The collection, which features items for all 32 teams, is the latest celebrity apparel collaboration aimed at bridging the gap (and monetizing the overlap) between music and sports. Fanatics has a similar one with broadcaster Erin Andrews, whose Wear line started with the NFL and has since expanded to the NBA and college sports.
Rucker, who earned acclaim as the lead singer of Hootie & the Blowfish before launching a solo country career, is an avid fan of the Miami Dolphins. He has a tattoo of the team logo, and even casual music listeners might recognize his lyric, “I’m such a baby ‘cause the Dolphins make me cry.”
Rucker said in an interview that he thought he was being pranked when he first heard about Fanatics’ interest in working with him. But after hearing the details, the singer is optimistic the line will have a material impact on his personal brand and the popularity of his music.
“My brand takes a huge step up, probably two or three steps up,” Rucker said. “If I’m sitting there watching the Green Bay game on Sunday and there’s a commercial for my line with Fanatics? That’s iconic stuff, and that’s going to help my career.”
The deal was brokered by BCL Entertainment. Details on the revenue share between the parties was not released.

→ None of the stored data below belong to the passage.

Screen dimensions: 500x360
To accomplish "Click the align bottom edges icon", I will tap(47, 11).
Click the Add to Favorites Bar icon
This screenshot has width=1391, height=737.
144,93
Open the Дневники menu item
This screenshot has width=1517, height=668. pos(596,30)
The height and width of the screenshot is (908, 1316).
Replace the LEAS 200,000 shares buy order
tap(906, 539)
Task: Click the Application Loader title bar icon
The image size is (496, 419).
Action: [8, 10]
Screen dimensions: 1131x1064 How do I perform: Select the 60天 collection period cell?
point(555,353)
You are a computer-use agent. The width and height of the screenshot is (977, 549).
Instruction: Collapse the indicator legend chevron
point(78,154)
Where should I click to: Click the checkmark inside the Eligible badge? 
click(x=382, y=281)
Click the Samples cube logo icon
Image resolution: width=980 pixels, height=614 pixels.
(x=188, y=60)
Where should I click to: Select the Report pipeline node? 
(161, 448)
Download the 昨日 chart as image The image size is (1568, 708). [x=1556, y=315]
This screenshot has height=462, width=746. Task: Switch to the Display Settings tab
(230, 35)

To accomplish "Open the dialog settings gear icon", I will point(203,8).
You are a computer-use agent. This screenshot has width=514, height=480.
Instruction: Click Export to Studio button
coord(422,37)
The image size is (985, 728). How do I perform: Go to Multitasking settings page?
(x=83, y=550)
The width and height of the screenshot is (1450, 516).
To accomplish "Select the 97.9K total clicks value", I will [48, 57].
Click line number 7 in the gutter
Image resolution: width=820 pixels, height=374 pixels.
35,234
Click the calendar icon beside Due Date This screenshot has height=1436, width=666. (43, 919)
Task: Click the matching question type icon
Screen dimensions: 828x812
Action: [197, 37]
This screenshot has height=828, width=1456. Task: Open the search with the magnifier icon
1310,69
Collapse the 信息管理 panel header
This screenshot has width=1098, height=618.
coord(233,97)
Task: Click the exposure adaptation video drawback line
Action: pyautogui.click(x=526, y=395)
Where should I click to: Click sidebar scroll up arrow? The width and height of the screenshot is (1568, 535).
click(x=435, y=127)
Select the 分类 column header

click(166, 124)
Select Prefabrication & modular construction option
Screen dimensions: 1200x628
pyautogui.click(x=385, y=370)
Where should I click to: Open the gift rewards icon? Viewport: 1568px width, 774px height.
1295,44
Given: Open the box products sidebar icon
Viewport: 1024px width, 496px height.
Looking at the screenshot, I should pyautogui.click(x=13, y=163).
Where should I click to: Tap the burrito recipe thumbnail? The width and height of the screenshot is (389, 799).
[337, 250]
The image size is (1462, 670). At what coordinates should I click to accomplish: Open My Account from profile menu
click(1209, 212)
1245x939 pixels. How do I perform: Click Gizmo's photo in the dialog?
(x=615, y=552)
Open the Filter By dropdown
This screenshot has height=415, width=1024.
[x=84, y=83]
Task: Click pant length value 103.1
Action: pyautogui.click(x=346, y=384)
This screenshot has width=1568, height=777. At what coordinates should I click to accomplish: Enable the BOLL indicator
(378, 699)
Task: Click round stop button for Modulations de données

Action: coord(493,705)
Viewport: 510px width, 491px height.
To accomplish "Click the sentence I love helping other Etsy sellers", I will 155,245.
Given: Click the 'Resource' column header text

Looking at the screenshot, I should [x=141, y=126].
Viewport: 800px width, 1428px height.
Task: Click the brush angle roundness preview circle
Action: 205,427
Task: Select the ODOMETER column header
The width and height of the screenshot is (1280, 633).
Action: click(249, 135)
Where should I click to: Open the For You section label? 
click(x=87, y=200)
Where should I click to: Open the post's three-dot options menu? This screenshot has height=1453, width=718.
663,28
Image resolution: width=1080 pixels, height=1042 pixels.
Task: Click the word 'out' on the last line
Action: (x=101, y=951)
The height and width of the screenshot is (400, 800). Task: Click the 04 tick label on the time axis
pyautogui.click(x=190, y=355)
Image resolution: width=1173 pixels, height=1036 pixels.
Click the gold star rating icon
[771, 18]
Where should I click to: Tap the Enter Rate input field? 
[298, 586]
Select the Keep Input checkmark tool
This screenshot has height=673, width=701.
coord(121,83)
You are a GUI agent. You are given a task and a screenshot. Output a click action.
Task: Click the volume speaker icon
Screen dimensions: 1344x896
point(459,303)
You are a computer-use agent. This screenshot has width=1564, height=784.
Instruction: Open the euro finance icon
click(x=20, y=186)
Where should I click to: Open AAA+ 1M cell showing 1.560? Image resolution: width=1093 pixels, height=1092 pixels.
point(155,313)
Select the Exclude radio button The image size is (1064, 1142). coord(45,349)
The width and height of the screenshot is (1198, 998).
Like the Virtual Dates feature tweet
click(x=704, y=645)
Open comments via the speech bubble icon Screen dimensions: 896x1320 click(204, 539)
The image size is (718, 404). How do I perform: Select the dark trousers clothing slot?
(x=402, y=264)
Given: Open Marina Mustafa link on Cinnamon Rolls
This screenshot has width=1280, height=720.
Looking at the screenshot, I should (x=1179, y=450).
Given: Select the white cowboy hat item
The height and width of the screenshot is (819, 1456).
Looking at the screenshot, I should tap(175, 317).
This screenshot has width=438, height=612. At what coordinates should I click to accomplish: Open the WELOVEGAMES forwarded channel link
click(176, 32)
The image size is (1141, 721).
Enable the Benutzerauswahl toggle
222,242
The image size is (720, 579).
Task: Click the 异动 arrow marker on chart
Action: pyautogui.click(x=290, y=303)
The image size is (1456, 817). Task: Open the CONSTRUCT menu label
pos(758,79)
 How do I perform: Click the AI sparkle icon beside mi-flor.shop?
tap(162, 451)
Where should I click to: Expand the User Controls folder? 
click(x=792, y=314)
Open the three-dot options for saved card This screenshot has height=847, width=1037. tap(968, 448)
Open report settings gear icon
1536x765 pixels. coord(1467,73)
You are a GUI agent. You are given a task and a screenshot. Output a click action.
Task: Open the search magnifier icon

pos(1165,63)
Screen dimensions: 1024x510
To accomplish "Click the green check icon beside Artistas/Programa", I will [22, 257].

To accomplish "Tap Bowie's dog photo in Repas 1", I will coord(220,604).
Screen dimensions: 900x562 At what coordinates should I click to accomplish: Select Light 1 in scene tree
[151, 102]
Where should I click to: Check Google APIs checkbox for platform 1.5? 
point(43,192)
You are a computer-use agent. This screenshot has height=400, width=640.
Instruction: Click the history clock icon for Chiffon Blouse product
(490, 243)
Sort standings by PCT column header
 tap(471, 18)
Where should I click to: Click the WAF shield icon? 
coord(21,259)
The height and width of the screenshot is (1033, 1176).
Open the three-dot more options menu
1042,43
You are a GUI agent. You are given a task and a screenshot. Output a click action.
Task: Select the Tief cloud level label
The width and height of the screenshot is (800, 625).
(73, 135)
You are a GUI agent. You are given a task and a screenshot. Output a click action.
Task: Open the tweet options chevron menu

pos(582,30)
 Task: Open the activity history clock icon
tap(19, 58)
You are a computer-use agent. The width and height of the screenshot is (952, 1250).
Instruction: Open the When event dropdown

For the NFL and Fanatics, the league’s ecommerce partner, the collaboration is an opportunity to offer clothing that is different from most officially licensed product, and hopefully lure a new group of buyers. Along those lines, Fanatics has added a host of non-endemic, fashion-forward brands to its mix of products, including collaborations with companies like Dooney & Bourke and Vineyard Vines.
Rucker’s apparel line, with prices ranging from $29.99 to $99.99, includes flannels, fleece, vests and jackets.
Hootie & The Blowfish won two Grammys and sold more than 25 million albums worldwide. Rucker’s country career has produced four Billboard No. 1 albums and another Grammy.
“I’ve sung the national anthem in stadiums all over the NFL, and I’ve never worn anyone else’s shirt, I wouldn’t wear anybody’s hat, wouldn’t wear a jersey,” Rucker said. “But I’ll tell you what, now with my own line, every night I’m in a different town, I’m going to have on whatever NFL team is closest to that town.”